Page:Œuvres complètes de Delphine de Girardin, tome 2.djvu/479

La bibliothèque libre.
Cette page a été validée par deux contributeurs.
473
DE PONTANGES.

Devinez donc qui vint troubler le dangereux tête-à-tête de madame la marquise de Pontanges et de Lionel de Marny ?

Précisément la personne qui devait leur être le plus désagréable et que leur émotion devait le plus inquiéter,

Madame de Marny.

Au plus touchant de leurs amours, on annonça :

Madame de Marny.

La jeune femme, qui était grosse de huit mois, s’avança lentement, avec embarras…

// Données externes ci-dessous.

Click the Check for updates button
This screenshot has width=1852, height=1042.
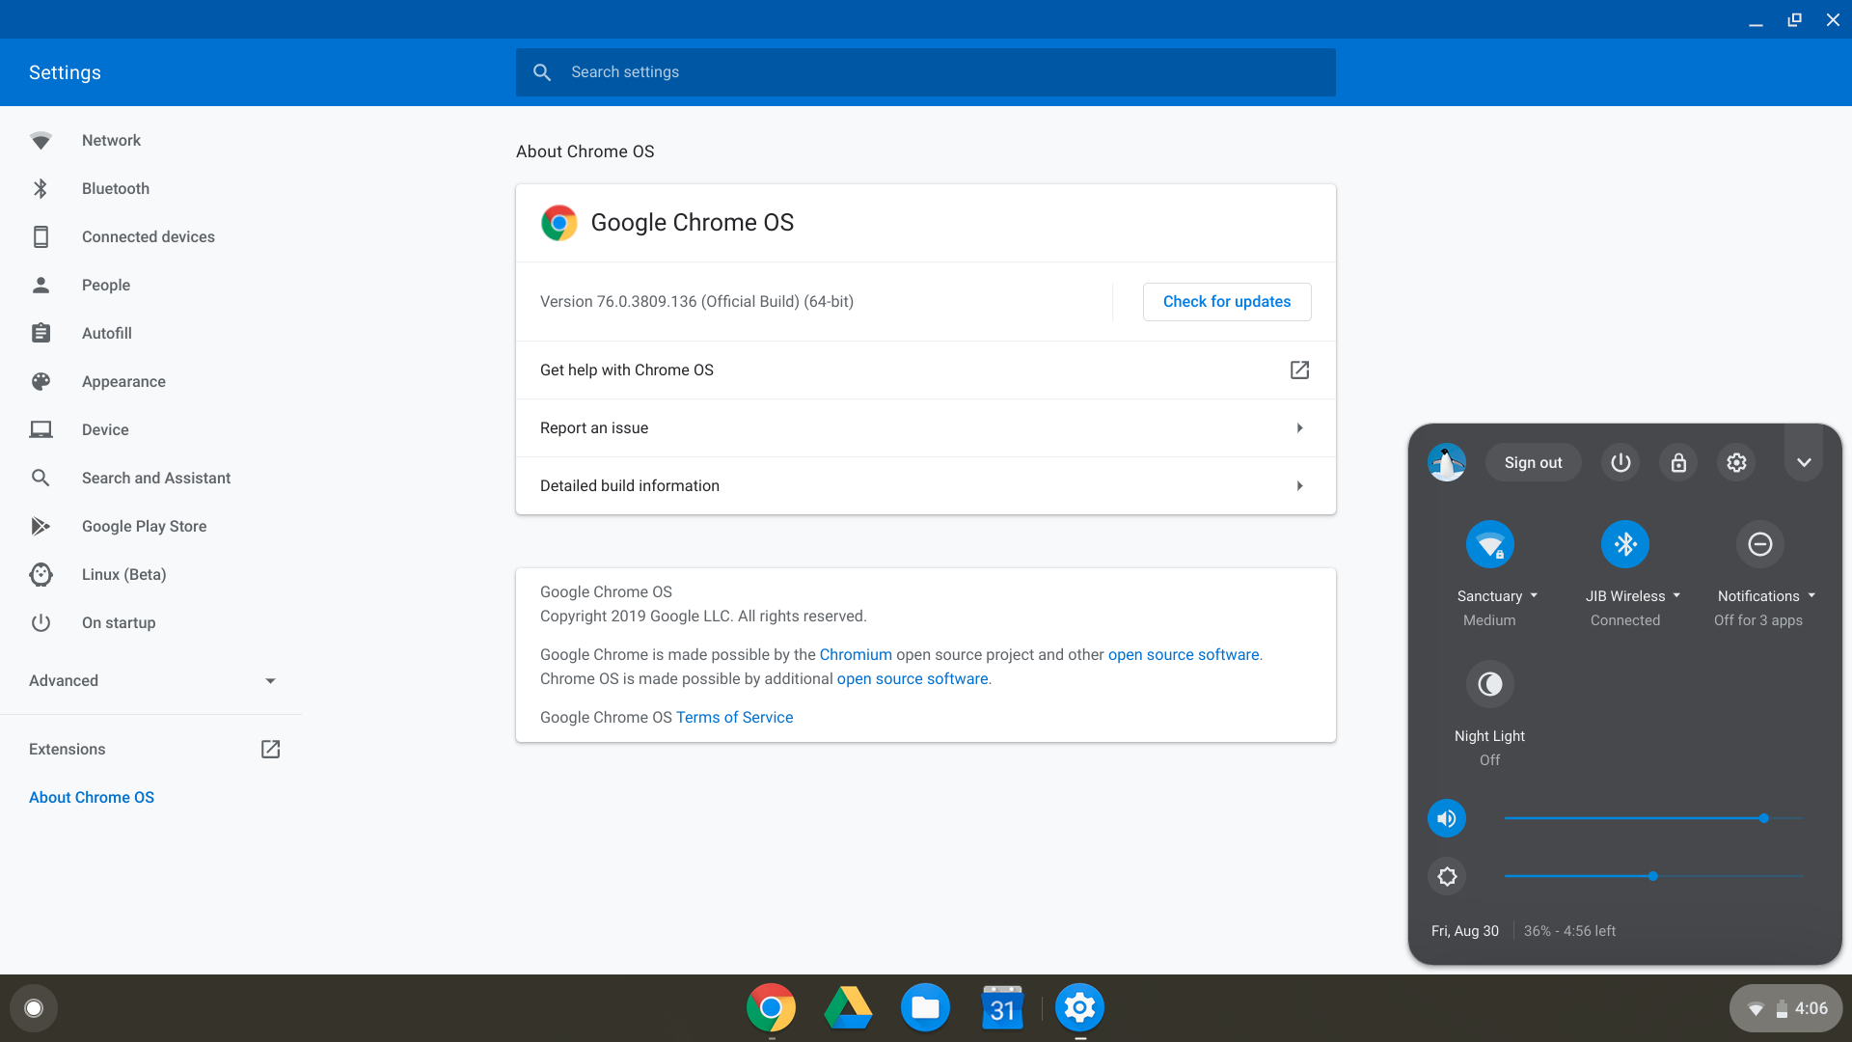1226,302
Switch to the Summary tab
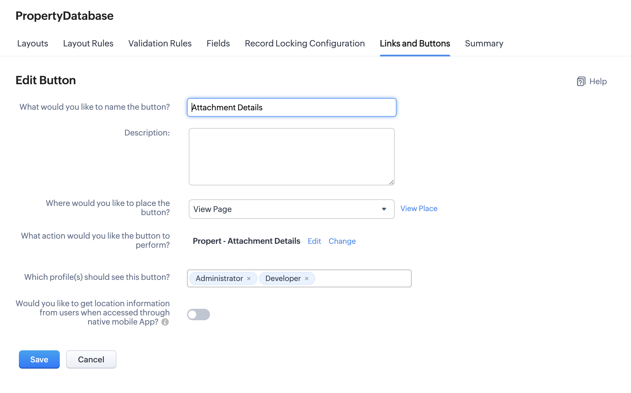 pos(484,44)
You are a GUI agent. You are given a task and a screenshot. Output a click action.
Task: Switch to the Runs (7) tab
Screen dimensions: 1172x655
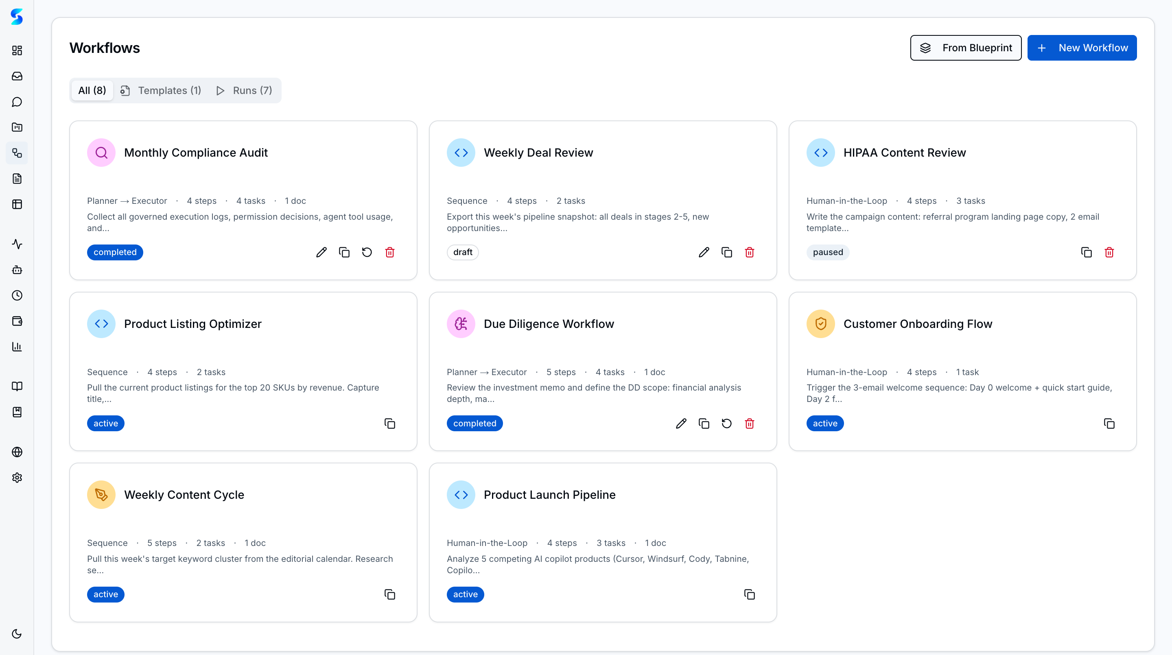[244, 91]
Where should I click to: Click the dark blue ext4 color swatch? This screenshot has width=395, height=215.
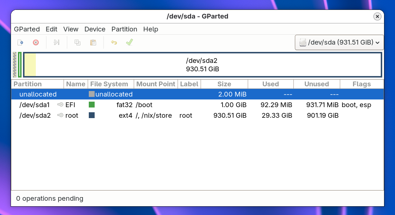(92, 116)
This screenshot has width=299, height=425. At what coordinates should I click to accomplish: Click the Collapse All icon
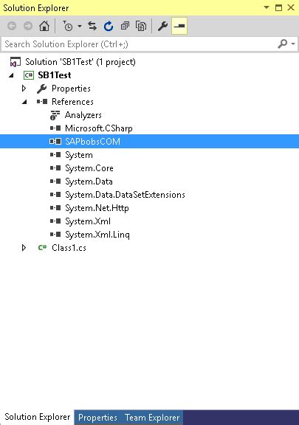click(125, 27)
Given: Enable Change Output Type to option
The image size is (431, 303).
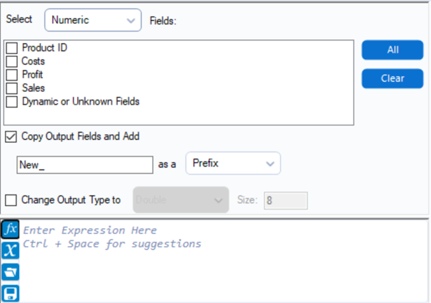Looking at the screenshot, I should tap(11, 200).
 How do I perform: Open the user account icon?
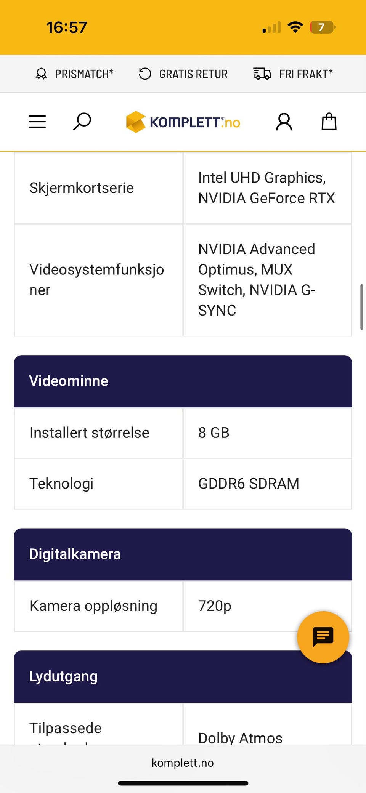pyautogui.click(x=284, y=122)
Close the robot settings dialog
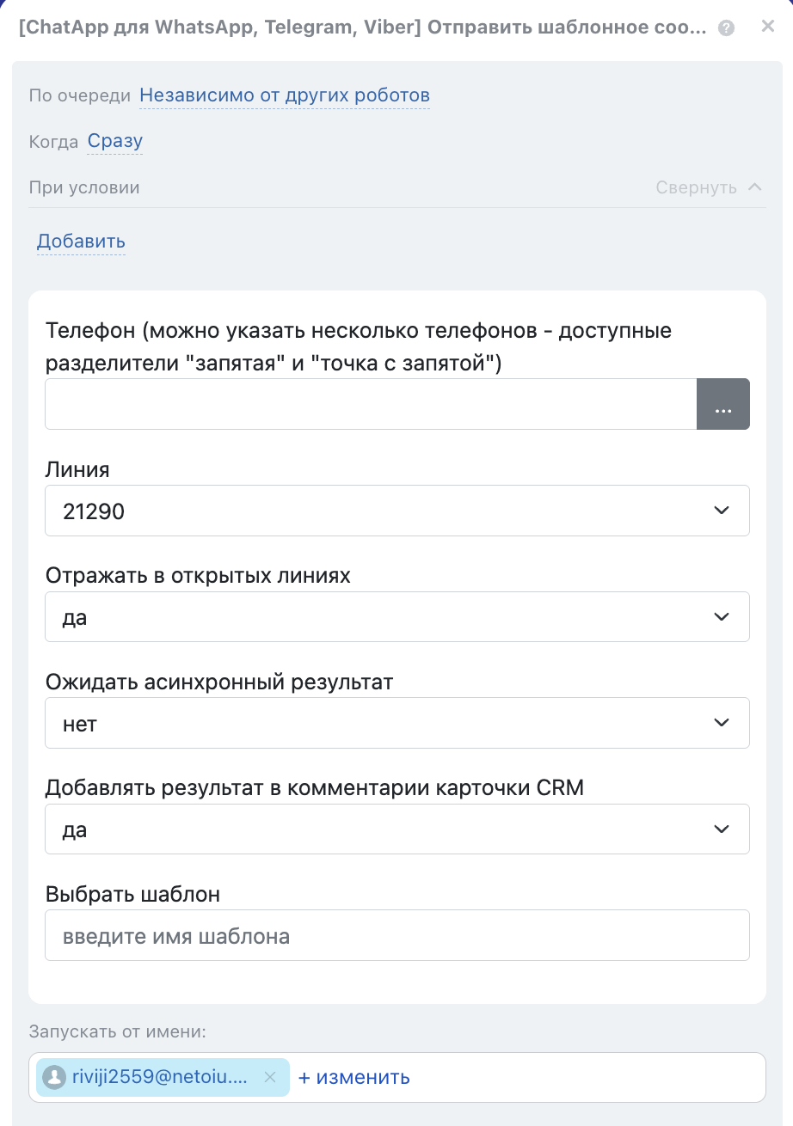This screenshot has height=1126, width=793. coord(768,27)
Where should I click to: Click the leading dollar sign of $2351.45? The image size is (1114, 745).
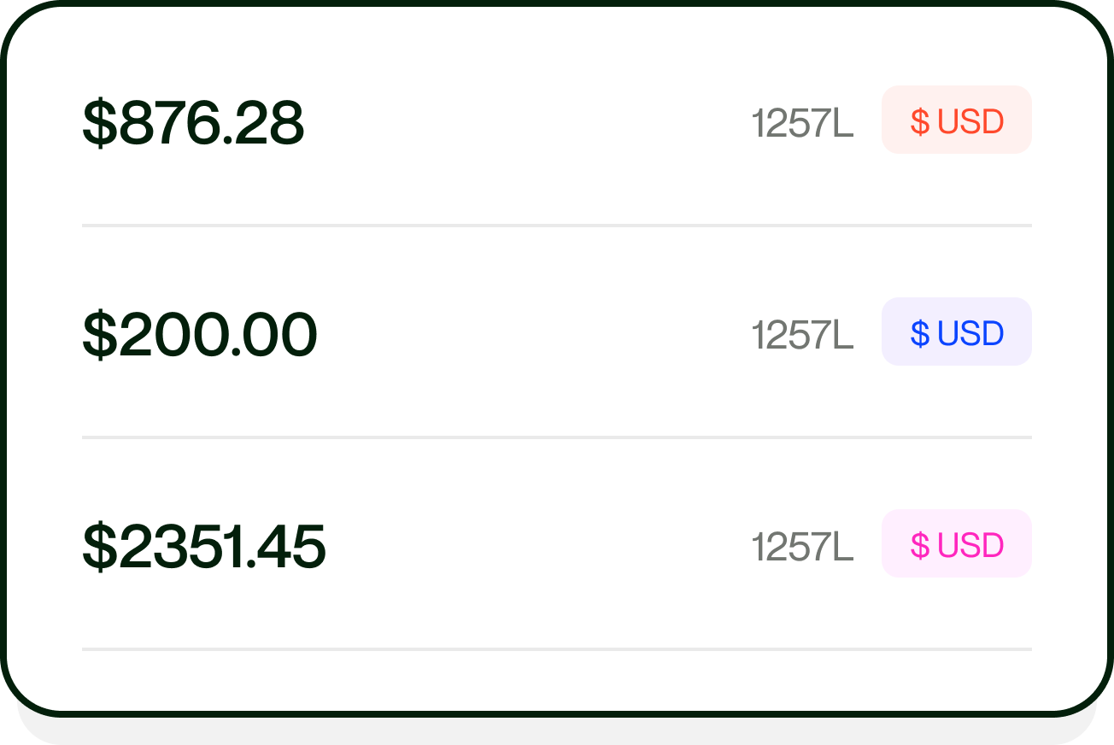pos(99,547)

Sa vue produisit sur Laurence le même effet que l’aspect du marquis de Pontanges avait fait autrefois sur l’imagination de Lionel.

Ce fut un complet désenchantement.

Certes, cela était peut-être dramatique… mais romanesque, point… Sa femme !… sa femme grosse de huit mois !…

— Bonjour, madame, dit Laurence subitement remise de son trouble. Que vous êtes bonne de venir me voir, souffrante comme vous êtes !

— Madame, dit le valet de chambre qui avait annoncé madame de Marny, voici le coiffeur.

— Déjà ! quelle heure est-il donc ?… Qu’il attende un instant, dit madame de Pontanges.

— Vous alliez faire votre toilette… je suis venue trop tard. Je vous gêne ?…

— Non pas vous, mais votre mari, dit madame de Pontanges en souriant. — Monsieur de Marny, je vous chasse, ajouta-t-elle. J’ai du monde à dîner, je suis en retard… Je garde votre femme ; elle me donnera des conseils sur ma coiffure. Elle a si bon goût !… Au revoir ! Vous irez à l’Opéra, n’est-ce pas ?

— Oui, madame.

Lionel sortit sans regarder ni Laurence ni sa femme ; il n’était pas encore revenu de son émotion, lui, et il ne pouvait pardonner à madame de Pontanges d’avoir si vite maîtrisé la sienne… il étouffait de colère… Sa femme… sa femme… qu’il la maudissait en ce moment !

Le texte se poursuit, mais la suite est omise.